East Dulwich
Southwark 030 · 5 sub-areas · 8,259 residents
Southwark 030 is a residential pocket of Southwark in London, home to around 8,259 people with a notably high share of owner-occupiers for an inner-London neighbourhood. A typical two-bedroom flat lets for about £2,266 a month, and with 61% of residents working from home, this is one of the more quietly settled corners of the borough.
East Dulwich is a mid-density neighbourhood of Southwark in the London region. It sits between busier and quieter parts of the local authority and isn't dominated by a single use — there's a mix of workplaces, housing and local services. A high share of adults are degree-educated, which often shows up in the kind of jobs people commute to.
Overview
What's it like to live in East Dulwich?
Greenspace is on the doorstep — a park or playing field is within walking distance of most homes; food and drink within walking distance is workable but not dense — around 29 restaurants and 5 pubs in five minutes; The streets feel safe by national standards — police-recorded crime is well below the country-wide median; Public transport is genuinely strong; most errands and a fair share of social life don't need a car; rents sit firmly in the upper bracket nationally, with a typical home letting at around £2,388 a month; gigabit broadband is effectively universal.

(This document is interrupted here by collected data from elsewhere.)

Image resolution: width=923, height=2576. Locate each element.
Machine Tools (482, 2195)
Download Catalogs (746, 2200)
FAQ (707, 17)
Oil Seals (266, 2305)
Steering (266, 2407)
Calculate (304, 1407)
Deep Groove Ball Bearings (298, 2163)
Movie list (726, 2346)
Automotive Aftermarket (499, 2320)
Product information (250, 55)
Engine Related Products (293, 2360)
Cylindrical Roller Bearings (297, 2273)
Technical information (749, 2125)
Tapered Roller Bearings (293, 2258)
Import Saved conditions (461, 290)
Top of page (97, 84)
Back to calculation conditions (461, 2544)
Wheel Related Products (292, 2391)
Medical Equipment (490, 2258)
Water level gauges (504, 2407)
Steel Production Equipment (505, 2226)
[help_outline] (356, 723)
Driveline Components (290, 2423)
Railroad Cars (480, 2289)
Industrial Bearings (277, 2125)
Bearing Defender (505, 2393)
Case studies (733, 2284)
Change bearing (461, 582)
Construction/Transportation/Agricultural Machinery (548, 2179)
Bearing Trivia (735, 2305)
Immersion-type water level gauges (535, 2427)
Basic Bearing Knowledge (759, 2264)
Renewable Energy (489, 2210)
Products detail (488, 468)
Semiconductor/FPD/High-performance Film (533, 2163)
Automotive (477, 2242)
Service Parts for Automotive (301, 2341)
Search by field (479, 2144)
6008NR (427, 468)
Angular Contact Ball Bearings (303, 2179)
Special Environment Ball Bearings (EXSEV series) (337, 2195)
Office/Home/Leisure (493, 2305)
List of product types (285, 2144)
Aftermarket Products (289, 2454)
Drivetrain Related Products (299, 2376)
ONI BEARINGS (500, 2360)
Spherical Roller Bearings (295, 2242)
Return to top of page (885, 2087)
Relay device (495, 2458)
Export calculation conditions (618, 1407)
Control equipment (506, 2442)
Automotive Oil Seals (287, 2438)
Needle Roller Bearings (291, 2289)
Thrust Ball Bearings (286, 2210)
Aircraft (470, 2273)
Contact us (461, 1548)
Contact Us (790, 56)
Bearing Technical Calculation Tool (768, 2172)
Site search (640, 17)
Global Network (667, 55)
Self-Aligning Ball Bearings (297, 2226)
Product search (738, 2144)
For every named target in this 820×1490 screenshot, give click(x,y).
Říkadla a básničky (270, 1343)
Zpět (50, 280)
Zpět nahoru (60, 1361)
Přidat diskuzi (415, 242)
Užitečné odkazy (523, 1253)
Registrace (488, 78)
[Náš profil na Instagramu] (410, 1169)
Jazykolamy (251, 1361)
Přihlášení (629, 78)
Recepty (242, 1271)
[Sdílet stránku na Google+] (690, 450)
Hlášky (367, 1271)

Generated from the latest May 2026 data · refreshed automatically
Figures are aggregated across 5 sub-areas — population-weighted means for rates, sums for counts. Sources cited beneath each section.
East Dulwich in Southwark
Living in East Dulwich
What sets Southwark 030 apart from much of inner London is how settled it feels. Nearly 58% of homes here are owner-occupied — well above what you'd expect this close to central London — and that shows in the streets. There's less of the constant churn you get in heavily rented parts of the city, and the neighbourhood has a more established, family-oriented character than many parts of Southwark.
Rents sit noticeably above the UK average but are roughly in line with what you'd expect for this part of London. A one-bedroom flat runs around £1,810 a month, a two-bedroom around £2,266, and a three-bedroom closer to £2,633. Rents have risen just 1.3% over the past year — modest by London standards. The median house sale price of around £832,000 gives you a sense of the area's weight as an ownership market; you're looking at nearly ten years' worth of deposit-saving on a typical local salary.
The people who live here skew educated and professional. Around 67% hold a degree-level qualification — one of the higher shares you'll find anywhere in London — and the local resident salary sits at around £43,000 a year. The age spread is relatively even across the 18–64 range, with families (households with couples and children make up nearly a quarter of all homes) alongside a solid single-person contingent. It's not a neighbourhood defined by one particular life stage.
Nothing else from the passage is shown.